Bantuan tersebut diterima Kelompok Tani Makmur dengan nilai anggaran sekitar Rp311,4 juta. Infrastruktur irigasi ini dirancang untuk mendukung pengairan lahan pertanian seluas kurang lebih 22,56 hektare.
Pantauan WINews pada Minggu, 9 Agustus 2026 sekitar pukul 10.10 WIB, aktivitas pembangunan terlihat di kawasan persawahan Desa Merebek. Para pekerja dan pelaksana proyek tampak menjalankan pekerjaan pembangunan di tengah cuaca yang cukup terik.
Bagi para petani, keberadaan Irigasi Perpompaan bukan sekadar pembangunan fisik. Program tersebut diharapkan menjadi solusi terhadap persoalan ketersediaan air, terutama ketika petani menghadapi musim kemarau.
Ketua Kelompok Tani Makmur menyampaikan apresiasi kepada pemerintah atas perhatian terhadap kebutuhan pertanian di wilayah tersebut.
“Kami sangat bersyukur dan berterima kasih kepada Kementerian Pertanian Kabupaten Cilacap maupun Kementerian Pertanian Pusat. Bantuan ini sangat besar manfaatnya bagi kami. Semoga air dapat mengalir dengan lancar sehingga hasil panen semakin meningkat,” ujarnya.

Jalan Akses Proyek dan Permukiman Ikut Dikeluhkan
Di balik optimisme terhadap pembangunan irigasi, masyarakat masih menghadapi persoalan lain yang tidak kalah penting, yakni kondisi jalan desa menuju lokasi proyek dan permukiman warga.
Menurut warga, terdapat ruas jalan sepanjang kurang lebih 2 kilometer yang kondisinya rusak, berlubang dan material permukaannya telah banyak mengalami kerusakan. Kondisi tersebut dinilai menyulitkan mobilitas warga, termasuk petani yang membawa hasil pertanian.
Kerusakan jalan juga dikhawatirkan semakin menyulitkan akses kendaraan ketika musim hujan tiba. Jalan yang licin dan berlubang berpotensi membahayakan pengendara, khususnya pengguna sepeda motor.
Ketua kelompok tani berharap persoalan tersebut mendapat perhatian dari pemerintah desa, pemerintah kecamatan, hingga instansi teknis terkait.
“Kami berharap jalan desa menuju lokasi dan permukiman warga juga diperhatikan. Kondisinya sudah rusak cukup parah, kurang lebih dua kilometer. Kami memohon pemerintah desa, kecamatan dan kabupaten melalui UPTD PUPR Cilacap dapat membantu pembangunan atau perbaikan jalan ini,” ungkapnya.

Petani Berharap Infrastruktur Dibangun Secara Terintegrasi
Masyarakat menilai pembangunan irigasi akan memberikan manfaat yang lebih besar apabila didukung infrastruktur penunjang yang memadai.
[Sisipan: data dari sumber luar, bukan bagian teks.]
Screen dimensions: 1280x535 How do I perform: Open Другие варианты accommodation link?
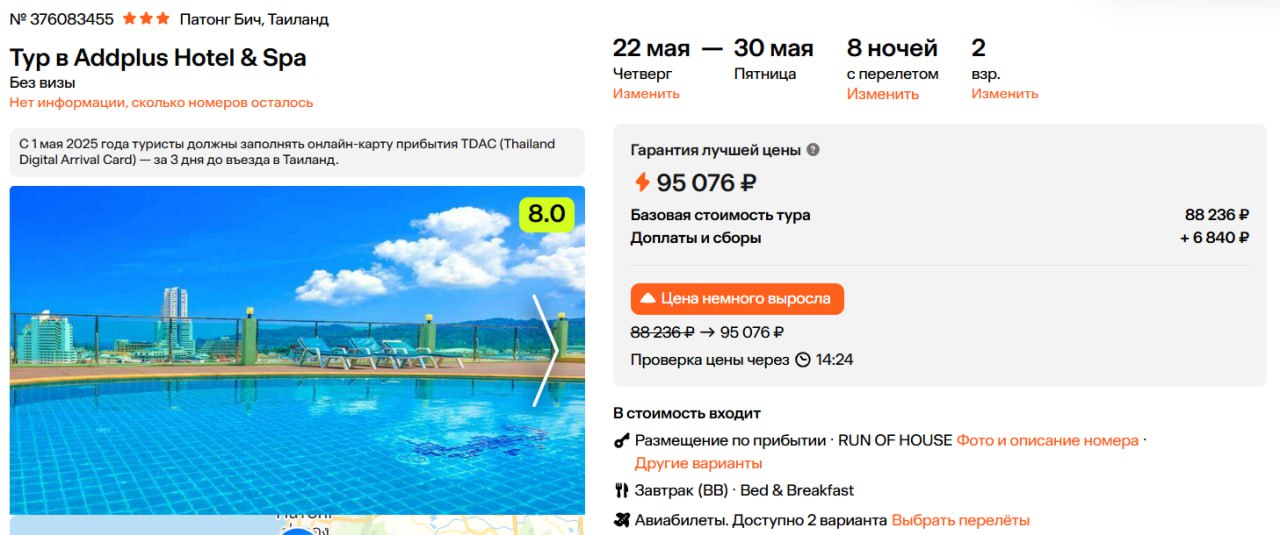(698, 464)
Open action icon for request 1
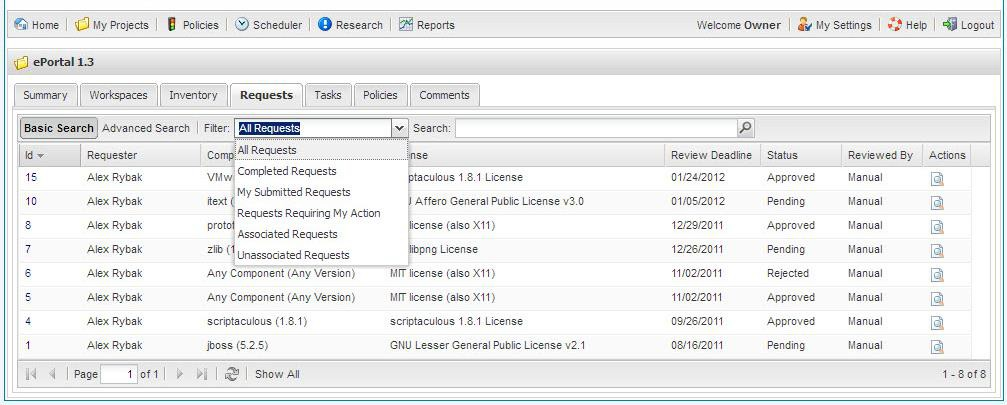This screenshot has height=405, width=1007. click(937, 347)
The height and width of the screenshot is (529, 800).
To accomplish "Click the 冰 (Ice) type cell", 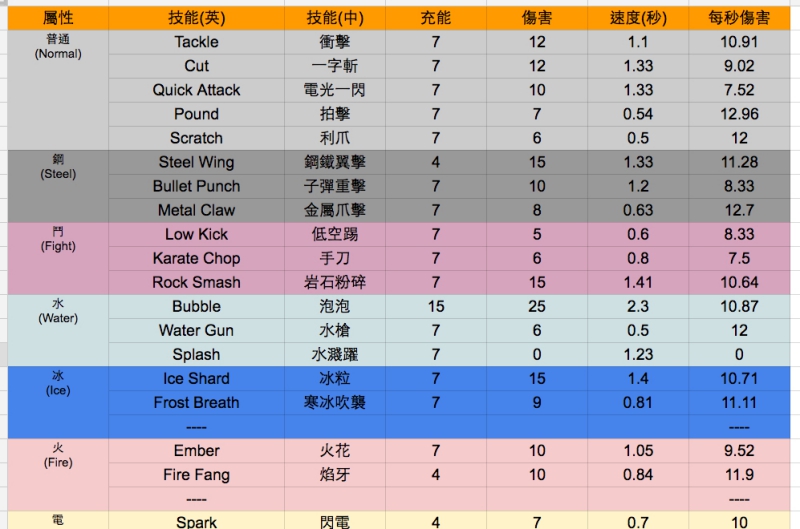I will click(x=57, y=383).
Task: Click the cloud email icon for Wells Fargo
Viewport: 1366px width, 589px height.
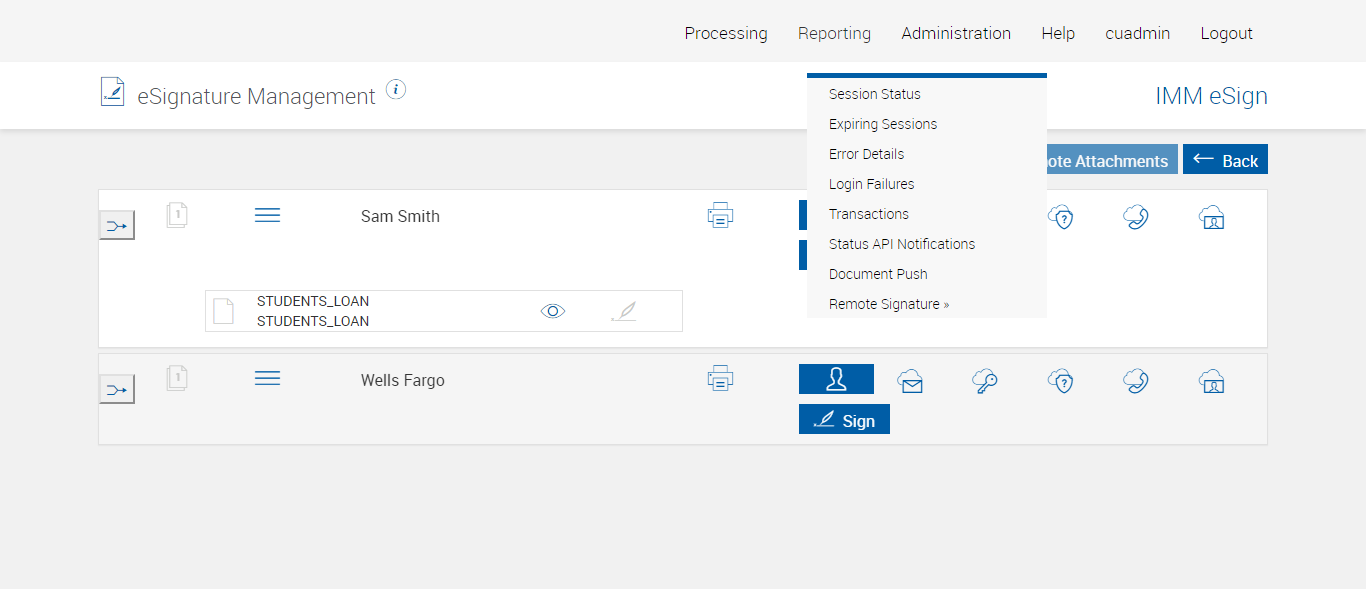Action: pyautogui.click(x=910, y=381)
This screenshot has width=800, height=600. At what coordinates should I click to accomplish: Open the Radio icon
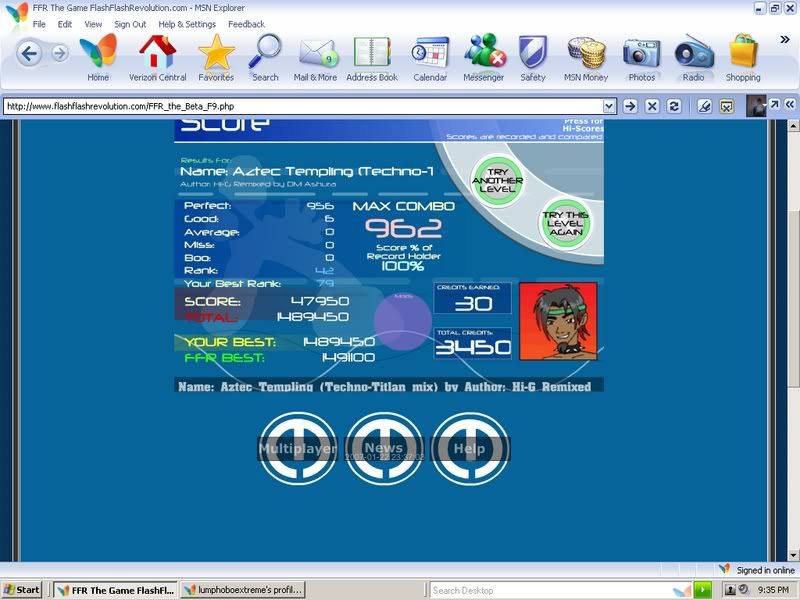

Ketersediaan air menjadi faktor penting dalam menjaga produktivitas lahan. Namun setelah panen, hasil pertanian juga membutuhkan akses transportasi yang aman agar dapat dibawa dari sawah menuju permukiman maupun pusat pengumpulan dan pemasaran.
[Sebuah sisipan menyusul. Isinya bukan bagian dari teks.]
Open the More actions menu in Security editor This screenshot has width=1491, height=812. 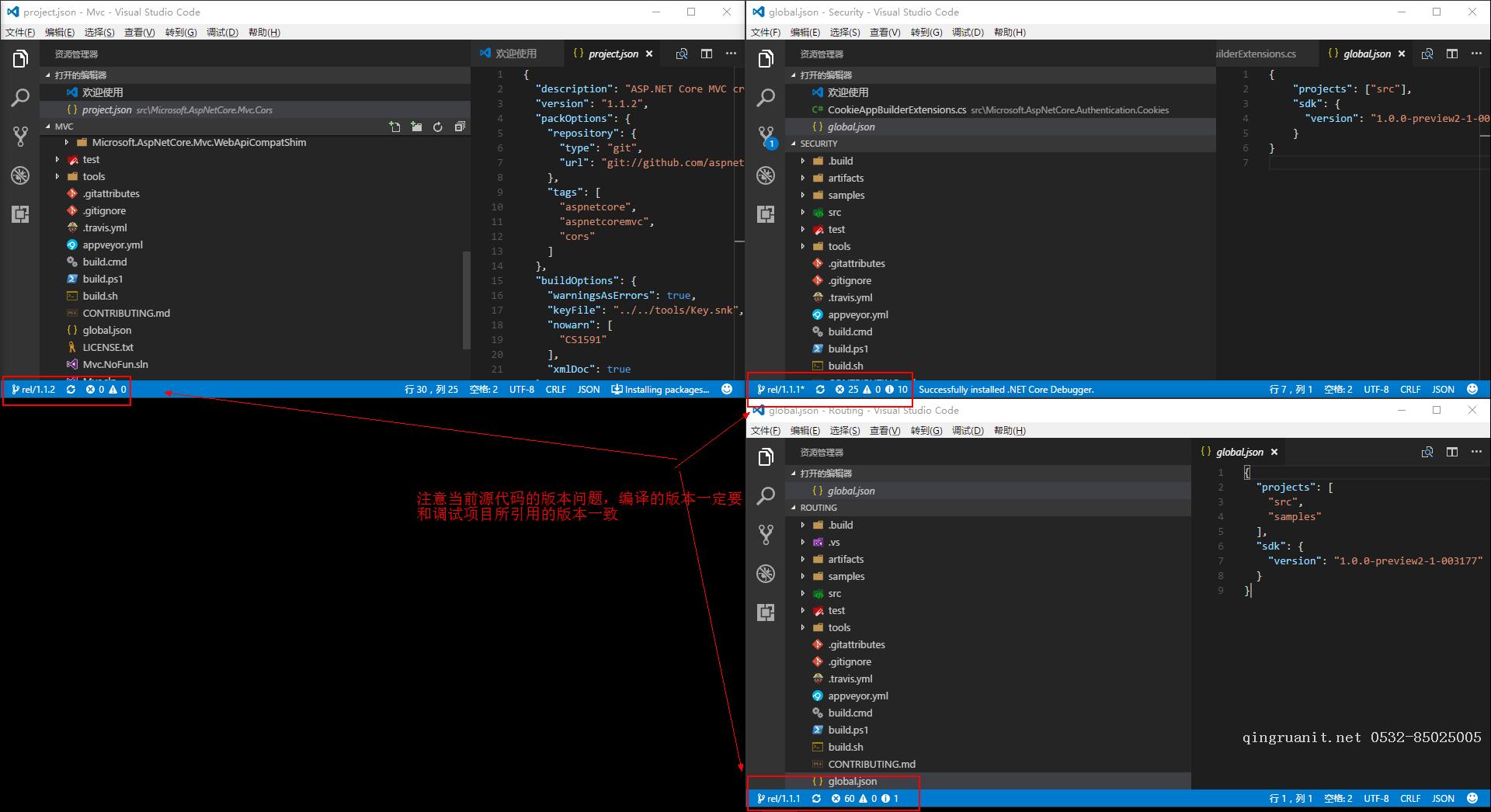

Karena itu, masyarakat berharap pembangunan infrastruktur pertanian tidak berhenti pada saluran atau fasilitas pengairan saja. Irigasi, jalan usaha tani, akses permukiman, dan sarana pendukung distribusi hasil panen diharapkan dapat menjadi bagian dari perhatian pemerintah secara berkelanjutan.
Program Irpom di Desa Merebek diharapkan mampu meningkatkan kepastian pengairan lahan seluas sekitar 22,56 hektare sekaligus mendorong produktivitas dan kesejahteraan petani.
Di sisi lain, aspirasi warga terkait jalan rusak menjadi pekerjaan rumah yang diharapkan segera mendapatkan respons dari pihak berwenang. Perbaikan akses tersebut dinilai penting agar manfaat pembangunan irigasi dapat dirasakan secara maksimal oleh masyarakat.
Warga berharap sinergi antara pemerintah pusat, pemerintah daerah, pemerintah desa dan masyarakat dapat terus diperkuat sehingga pembangunan pertanian benar-benar memberikan dampak ekonomi bagi masyarakat pedesaan.